:: Fragmento ::
Jenaro Pérez de Villaamil (1807-1854) es el otro creador romántico que pinta también el mismo castillo sevillano. Pero el pintor español lo hace de otra forma y con otra perspectiva romántica. El mejor representante del paisaje romántico español del siglo XIX lo fue Perez de Villaamil, un pintor que no necesitaría recorrer el mundo para crear lo que su genio le procurase inspirado. Su visión del escenario del castillo, a diferencia de Roberts, no es contemporánea sino histórica. Pinta la visión romántica del Castillo de Alcalá de Guadaíra en su momento real, cuando los árabes vivían y trabajaban en Al Ándalus. Como el castillo no estaba conservado ni completo en el año 1843, el pintor compone una visión fantástica de la poderosa silueta de la fortaleza árabe. Donde había ruinas alejadas -como en el caso de Roberts- ahora pinta brumas elevadas y un paisaje luminiscente. Donde antes había sosiego tranquilizador ahora crea muchedumbre agitadora. Donde antes había una suave luz acrisolada ahora compone un poderoso y brillante fulgor. Pero, sin embargo, en ambas obras todo supone un único motivo romántico. Aunque la visión romántica sea diferente en los lienzos, no lo es, sin embargo, aquella emoción atávica romántica. Ambos escenarios cumplen con el sentido estético romántico: recordar nuestro atávico instante inspirador de emociones románticas. También nuestro vínculo estético con la vida, con la tierra, con su misterio, algo que el tiempo o el espacio no pueden hacer olvidar en nuestra emotiva memoria romántica.
(Óleo de Jenaro Pérez de Villaamil, Castillo de Alcalá de Guadaíra, 1843, Museo Nacional de Buenos Aires; Lienzo del pintor David Roberts, El Castillo de Alcalá de Guadaíra, 1833, Museo del Prado, Madrid.)

[Entradas de datos extraídas]
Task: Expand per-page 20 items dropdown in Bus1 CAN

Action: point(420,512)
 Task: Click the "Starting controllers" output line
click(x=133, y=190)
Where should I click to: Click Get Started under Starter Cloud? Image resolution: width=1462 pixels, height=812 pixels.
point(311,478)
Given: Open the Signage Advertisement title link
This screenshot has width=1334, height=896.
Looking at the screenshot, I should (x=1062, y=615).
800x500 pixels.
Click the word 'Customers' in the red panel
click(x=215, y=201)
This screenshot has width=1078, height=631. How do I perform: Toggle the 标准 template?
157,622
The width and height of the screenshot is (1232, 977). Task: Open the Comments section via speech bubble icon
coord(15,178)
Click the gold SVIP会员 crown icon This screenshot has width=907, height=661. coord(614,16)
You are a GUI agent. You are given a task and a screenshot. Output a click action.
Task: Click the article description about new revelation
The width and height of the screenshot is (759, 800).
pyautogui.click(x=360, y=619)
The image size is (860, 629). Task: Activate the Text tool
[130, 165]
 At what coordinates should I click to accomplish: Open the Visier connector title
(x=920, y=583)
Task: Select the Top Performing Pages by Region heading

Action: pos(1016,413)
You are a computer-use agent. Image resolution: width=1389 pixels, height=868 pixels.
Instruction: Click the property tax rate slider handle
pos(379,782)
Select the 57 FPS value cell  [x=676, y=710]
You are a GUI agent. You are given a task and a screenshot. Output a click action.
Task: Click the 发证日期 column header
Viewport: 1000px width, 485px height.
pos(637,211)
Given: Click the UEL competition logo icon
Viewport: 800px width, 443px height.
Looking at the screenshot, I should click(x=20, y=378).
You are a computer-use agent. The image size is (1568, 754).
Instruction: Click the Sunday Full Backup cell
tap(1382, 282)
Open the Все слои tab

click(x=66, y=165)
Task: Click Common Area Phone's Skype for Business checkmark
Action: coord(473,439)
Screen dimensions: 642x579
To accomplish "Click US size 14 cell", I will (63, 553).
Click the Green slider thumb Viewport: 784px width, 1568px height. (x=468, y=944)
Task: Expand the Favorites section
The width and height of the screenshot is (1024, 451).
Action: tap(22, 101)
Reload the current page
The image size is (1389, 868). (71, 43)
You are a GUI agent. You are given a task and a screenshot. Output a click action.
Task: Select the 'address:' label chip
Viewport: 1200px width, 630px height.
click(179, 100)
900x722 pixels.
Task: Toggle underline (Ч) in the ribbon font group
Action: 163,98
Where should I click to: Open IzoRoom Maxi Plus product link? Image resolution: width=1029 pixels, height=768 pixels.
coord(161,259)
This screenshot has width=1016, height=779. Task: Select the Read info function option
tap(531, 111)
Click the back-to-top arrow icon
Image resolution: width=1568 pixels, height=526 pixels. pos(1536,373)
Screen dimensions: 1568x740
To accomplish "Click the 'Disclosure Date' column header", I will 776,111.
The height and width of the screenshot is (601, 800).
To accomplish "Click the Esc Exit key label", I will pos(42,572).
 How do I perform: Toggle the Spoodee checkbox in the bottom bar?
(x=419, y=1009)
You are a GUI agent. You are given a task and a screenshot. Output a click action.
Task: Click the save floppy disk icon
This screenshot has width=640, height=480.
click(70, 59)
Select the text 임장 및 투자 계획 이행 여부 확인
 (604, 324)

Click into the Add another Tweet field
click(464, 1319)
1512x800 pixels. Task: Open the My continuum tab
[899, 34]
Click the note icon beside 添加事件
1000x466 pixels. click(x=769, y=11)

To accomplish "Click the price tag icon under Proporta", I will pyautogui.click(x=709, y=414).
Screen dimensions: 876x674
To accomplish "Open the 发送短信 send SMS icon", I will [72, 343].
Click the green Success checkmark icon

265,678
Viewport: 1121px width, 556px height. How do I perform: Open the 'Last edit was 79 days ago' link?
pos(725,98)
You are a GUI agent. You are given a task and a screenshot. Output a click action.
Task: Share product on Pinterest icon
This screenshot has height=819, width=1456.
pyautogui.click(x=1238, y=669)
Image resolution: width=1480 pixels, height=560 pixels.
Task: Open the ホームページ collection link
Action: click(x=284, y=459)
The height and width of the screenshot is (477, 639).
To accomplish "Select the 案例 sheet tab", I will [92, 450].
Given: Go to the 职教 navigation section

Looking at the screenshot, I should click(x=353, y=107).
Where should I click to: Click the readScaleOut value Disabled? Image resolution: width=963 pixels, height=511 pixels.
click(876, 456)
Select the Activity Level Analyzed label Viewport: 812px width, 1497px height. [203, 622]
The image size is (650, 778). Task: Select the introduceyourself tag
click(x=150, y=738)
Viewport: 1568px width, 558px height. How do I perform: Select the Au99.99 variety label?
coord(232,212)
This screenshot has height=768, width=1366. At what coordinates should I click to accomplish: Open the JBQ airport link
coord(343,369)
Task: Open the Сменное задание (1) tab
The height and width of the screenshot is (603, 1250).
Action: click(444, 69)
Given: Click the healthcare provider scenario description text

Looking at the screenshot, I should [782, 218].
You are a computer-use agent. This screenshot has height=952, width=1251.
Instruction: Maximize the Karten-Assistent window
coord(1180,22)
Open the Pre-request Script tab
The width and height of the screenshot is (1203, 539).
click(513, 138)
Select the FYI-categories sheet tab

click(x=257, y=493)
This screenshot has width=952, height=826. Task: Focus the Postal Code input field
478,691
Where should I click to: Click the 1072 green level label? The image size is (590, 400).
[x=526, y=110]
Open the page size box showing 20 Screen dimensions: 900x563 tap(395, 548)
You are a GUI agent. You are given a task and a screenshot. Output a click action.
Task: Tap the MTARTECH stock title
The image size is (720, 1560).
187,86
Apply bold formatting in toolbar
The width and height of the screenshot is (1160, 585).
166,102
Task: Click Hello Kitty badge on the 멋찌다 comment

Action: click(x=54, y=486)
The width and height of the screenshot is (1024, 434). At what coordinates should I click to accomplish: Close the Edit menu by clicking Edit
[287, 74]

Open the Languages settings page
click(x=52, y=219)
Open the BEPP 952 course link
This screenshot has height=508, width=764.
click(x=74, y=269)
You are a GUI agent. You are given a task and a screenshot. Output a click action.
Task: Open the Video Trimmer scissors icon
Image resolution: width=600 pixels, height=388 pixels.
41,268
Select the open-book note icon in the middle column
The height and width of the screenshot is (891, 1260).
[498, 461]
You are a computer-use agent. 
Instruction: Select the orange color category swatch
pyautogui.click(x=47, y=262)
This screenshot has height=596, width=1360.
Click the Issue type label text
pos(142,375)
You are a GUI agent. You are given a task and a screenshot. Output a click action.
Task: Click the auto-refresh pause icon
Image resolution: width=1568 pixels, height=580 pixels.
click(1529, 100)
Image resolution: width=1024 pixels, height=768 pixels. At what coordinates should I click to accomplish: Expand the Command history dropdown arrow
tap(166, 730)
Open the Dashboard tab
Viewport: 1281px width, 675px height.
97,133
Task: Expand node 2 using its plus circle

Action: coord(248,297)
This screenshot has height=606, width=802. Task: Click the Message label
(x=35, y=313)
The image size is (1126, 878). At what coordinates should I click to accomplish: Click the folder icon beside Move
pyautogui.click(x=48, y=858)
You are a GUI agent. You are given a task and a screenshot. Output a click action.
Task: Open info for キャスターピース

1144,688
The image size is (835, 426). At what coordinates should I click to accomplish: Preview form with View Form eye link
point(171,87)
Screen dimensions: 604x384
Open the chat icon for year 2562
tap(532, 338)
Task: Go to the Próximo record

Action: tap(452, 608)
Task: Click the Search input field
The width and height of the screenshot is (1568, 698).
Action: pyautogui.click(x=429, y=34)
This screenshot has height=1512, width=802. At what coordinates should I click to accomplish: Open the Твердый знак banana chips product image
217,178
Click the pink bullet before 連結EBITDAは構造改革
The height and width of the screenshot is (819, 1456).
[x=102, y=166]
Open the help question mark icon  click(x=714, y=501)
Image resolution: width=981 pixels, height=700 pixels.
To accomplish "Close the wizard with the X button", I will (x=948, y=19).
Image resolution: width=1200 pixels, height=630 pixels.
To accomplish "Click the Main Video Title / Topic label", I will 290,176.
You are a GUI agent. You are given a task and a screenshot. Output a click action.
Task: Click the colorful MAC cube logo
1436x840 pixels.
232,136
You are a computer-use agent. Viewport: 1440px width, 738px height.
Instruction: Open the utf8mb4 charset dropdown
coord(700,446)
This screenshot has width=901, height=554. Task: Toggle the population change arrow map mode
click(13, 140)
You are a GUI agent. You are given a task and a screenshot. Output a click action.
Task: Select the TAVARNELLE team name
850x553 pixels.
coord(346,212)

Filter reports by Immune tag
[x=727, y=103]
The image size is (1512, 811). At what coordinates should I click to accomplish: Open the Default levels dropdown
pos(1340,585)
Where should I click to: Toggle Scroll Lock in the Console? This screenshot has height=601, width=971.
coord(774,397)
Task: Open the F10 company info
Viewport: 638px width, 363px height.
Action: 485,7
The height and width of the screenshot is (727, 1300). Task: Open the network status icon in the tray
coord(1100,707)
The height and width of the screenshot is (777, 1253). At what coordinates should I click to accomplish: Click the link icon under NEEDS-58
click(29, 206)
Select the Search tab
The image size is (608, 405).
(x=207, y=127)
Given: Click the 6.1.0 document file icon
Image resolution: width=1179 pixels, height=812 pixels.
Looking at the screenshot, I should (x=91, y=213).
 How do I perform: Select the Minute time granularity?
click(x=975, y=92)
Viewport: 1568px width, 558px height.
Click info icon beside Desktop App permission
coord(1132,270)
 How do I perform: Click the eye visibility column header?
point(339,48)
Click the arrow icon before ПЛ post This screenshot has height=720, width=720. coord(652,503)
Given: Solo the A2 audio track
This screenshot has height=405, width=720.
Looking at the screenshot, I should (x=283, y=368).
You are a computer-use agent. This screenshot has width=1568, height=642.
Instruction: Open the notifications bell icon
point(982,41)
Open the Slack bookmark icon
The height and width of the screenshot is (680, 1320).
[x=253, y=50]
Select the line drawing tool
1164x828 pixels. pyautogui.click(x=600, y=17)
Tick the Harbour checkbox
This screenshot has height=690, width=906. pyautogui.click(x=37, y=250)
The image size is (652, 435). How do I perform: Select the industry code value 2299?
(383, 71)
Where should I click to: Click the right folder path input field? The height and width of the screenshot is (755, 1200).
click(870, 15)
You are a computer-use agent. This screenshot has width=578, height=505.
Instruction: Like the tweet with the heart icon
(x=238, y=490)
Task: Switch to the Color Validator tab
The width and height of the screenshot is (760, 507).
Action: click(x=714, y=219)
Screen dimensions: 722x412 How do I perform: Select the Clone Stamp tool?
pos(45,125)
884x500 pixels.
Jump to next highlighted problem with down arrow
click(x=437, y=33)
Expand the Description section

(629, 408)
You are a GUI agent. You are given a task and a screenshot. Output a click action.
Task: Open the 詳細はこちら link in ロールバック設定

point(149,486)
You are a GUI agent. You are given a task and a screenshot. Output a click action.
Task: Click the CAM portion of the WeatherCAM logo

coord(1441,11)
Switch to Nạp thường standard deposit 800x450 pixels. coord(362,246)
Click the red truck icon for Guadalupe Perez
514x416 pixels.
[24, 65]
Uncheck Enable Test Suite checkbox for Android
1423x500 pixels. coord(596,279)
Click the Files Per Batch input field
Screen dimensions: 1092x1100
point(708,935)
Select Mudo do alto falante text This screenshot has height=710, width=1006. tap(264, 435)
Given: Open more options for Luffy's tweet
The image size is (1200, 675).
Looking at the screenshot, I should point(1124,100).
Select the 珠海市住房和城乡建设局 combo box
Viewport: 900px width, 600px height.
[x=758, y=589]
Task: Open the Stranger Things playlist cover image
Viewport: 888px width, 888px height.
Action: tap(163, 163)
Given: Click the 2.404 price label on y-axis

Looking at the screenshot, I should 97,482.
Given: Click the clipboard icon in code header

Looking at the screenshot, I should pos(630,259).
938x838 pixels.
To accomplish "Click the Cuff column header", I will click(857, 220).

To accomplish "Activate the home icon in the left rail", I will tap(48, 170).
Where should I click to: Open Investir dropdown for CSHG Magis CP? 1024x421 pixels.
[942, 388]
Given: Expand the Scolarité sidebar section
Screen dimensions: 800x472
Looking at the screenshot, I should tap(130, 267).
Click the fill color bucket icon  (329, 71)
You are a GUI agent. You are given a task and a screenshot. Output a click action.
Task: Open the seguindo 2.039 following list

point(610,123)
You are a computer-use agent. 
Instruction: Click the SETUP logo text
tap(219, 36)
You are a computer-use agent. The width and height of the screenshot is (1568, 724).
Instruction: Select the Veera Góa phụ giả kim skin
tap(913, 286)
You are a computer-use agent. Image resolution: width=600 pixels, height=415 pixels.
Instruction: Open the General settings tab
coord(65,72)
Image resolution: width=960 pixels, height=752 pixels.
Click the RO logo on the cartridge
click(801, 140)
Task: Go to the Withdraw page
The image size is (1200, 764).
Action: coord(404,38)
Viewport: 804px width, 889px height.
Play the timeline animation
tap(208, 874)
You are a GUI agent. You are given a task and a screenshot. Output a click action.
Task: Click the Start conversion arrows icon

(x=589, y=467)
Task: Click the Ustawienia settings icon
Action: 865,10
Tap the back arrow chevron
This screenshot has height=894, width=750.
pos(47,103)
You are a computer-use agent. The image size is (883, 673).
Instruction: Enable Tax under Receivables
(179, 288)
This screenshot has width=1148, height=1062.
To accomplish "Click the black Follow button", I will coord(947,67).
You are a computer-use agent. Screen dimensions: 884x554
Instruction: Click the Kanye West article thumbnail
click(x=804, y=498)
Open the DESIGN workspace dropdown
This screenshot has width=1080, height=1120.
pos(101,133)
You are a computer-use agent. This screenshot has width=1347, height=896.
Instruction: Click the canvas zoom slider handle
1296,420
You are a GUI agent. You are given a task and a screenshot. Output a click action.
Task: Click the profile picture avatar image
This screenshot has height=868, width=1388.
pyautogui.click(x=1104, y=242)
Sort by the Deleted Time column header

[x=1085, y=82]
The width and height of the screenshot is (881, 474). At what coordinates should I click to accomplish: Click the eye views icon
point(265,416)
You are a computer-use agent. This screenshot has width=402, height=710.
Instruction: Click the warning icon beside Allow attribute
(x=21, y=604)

:: Tareas asignadas ::
1 - Reproduce, por favor, el fragmento entre "(Óleo de Jenaro" y "del Prado, Madrid.)", ambos incluidos.
2 - Responde con datos del fragmento:
(a) ¿Entre qué años vivió Jenaro Pérez de Villaamil?
(b) ¿Qué pinta Pérez de Villaamil donde había ruinas alejadas?
(c) ¿En qué museo se encuentra el lienzo de David Roberts?

:: Respuestas del ejercicio ::
1 -
(Óleo de Jenaro Pérez de Villaamil, Castillo de Alcalá de Guadaíra, 1843, Museo Nacional de Buenos Aires; Lienzo del pintor David Roberts, El Castillo de Alcalá de Guadaíra, 1833, Museo del Prado, Madrid.)

2 -
(a) Entre 1807 y 1854.
(b) Brumas elevadas y un paisaje luminiscente.
(c) En el Museo del Prado, en Madrid.